Data shown:

════════

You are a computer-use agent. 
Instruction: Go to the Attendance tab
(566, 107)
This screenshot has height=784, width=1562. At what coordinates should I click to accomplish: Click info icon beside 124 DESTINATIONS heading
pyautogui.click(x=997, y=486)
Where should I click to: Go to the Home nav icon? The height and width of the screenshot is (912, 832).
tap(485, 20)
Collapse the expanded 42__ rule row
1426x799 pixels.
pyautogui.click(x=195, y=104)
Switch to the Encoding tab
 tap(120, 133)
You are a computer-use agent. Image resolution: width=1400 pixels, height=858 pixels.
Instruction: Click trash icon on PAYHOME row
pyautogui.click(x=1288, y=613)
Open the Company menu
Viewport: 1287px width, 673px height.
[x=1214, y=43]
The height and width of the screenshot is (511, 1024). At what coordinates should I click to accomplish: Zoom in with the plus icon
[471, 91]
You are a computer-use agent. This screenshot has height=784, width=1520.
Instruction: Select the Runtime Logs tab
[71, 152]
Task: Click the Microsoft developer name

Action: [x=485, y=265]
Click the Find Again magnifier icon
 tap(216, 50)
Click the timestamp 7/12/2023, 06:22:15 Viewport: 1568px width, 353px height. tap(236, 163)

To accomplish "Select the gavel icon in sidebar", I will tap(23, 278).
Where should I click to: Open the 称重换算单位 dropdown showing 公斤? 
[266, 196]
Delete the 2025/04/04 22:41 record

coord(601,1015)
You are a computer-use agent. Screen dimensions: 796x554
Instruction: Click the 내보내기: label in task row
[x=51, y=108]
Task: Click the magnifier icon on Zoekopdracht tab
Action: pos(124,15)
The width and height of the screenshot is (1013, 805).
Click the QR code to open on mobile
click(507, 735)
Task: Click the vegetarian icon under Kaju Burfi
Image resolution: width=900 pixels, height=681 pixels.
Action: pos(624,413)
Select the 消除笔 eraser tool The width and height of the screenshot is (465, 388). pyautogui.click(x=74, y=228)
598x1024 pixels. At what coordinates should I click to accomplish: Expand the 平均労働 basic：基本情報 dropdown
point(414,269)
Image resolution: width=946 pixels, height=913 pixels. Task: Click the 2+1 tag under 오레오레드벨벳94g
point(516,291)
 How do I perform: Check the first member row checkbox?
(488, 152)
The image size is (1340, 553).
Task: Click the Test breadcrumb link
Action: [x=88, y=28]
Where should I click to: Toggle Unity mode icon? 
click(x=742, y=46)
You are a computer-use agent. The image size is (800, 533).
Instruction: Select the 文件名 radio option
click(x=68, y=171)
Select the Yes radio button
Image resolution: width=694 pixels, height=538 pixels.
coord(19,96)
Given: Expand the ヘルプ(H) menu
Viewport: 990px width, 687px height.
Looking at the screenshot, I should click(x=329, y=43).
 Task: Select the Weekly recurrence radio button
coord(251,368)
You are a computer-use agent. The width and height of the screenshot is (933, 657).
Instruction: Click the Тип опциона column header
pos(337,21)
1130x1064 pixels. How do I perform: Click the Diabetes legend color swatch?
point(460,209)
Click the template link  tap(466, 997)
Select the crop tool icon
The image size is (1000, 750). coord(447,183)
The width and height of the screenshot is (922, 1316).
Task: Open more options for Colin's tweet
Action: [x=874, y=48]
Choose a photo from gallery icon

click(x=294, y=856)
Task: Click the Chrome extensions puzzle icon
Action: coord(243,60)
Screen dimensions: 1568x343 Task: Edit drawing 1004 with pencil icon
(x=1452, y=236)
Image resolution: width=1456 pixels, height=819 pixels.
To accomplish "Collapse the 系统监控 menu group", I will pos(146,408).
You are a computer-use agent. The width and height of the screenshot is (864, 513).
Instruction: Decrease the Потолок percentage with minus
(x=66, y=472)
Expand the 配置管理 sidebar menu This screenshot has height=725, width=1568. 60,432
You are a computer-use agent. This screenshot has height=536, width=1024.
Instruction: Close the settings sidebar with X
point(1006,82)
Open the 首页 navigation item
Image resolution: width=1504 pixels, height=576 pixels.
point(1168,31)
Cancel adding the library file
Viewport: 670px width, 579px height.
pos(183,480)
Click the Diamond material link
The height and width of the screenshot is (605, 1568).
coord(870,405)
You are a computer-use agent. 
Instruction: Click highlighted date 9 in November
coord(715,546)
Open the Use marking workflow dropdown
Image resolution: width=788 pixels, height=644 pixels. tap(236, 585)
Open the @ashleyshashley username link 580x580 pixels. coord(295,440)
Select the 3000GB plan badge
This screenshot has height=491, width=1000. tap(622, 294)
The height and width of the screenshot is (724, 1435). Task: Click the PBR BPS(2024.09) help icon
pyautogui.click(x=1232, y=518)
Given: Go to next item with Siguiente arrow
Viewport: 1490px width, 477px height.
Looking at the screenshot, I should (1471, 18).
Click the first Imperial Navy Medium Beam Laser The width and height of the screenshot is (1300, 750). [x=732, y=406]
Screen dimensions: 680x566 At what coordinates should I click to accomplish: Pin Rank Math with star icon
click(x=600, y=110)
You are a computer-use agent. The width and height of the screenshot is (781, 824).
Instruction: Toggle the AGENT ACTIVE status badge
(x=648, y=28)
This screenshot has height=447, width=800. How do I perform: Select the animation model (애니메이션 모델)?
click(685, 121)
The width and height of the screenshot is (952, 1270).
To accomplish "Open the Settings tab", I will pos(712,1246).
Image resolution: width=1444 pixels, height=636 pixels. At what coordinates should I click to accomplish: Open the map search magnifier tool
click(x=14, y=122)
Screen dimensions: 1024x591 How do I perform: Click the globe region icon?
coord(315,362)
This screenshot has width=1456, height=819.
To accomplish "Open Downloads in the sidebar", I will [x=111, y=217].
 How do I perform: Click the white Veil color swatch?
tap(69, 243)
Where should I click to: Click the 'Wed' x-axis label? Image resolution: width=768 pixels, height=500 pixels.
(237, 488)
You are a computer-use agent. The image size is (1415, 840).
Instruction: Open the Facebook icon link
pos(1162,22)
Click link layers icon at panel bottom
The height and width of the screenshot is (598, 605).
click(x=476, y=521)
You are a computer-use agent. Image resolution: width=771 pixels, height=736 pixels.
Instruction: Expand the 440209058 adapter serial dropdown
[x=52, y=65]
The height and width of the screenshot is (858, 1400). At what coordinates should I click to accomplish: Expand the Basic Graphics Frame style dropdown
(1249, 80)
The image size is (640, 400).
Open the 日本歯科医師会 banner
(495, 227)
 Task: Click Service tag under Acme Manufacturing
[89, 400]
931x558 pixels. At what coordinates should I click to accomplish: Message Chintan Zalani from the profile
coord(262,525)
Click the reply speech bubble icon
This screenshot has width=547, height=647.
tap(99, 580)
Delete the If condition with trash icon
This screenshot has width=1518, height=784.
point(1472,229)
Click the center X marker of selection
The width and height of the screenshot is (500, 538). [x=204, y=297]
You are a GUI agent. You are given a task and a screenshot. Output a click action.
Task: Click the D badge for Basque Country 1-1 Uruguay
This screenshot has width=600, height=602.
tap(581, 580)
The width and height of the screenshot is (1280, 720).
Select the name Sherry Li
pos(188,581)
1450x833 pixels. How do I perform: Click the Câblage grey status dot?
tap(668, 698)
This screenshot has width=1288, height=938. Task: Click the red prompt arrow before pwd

════════

Objective:
Copy the items from the line with "Select the Yes radio button" to the line with "point(1168,31)", switching each "radio button" to "option button" and leaving all else unchanged.

Correct response:
Select the Yes option button
Image resolution: width=694 pixels, height=538 pixels.
coord(19,96)
Given: Expand the ヘルプ(H) menu
Viewport: 990px width, 687px height.
Looking at the screenshot, I should click(x=329, y=43).
 Task: Select the Weekly recurrence option button
coord(251,368)
You are a computer-use agent. The width and height of the screenshot is (933, 657).
Instruction: Click the Тип опциона column header
pos(337,21)
1130x1064 pixels. How do I perform: Click the Diabetes legend color swatch?
point(460,209)
Click the template link  tap(466, 997)
Select the crop tool icon
The image size is (1000, 750). coord(447,183)
The width and height of the screenshot is (922, 1316).
Task: Open more options for Colin's tweet
Action: [x=874, y=48]
Choose a photo from gallery icon

click(x=294, y=856)
Task: Click the Chrome extensions puzzle icon
Action: coord(243,60)
Screen dimensions: 1568x343 Task: Edit drawing 1004 with pencil icon
(x=1452, y=236)
Image resolution: width=1456 pixels, height=819 pixels.
To accomplish "Collapse the 系统监控 menu group", I will pos(146,408).
You are a computer-use agent. The width and height of the screenshot is (864, 513).
Instruction: Decrease the Потолок percentage with minus
(x=66, y=472)
Expand the 配置管理 sidebar menu This screenshot has height=725, width=1568. 60,432
You are a computer-use agent. This screenshot has height=536, width=1024.
Instruction: Close the settings sidebar with X
point(1006,82)
Open the 首页 navigation item
Image resolution: width=1504 pixels, height=576 pixels.
point(1168,31)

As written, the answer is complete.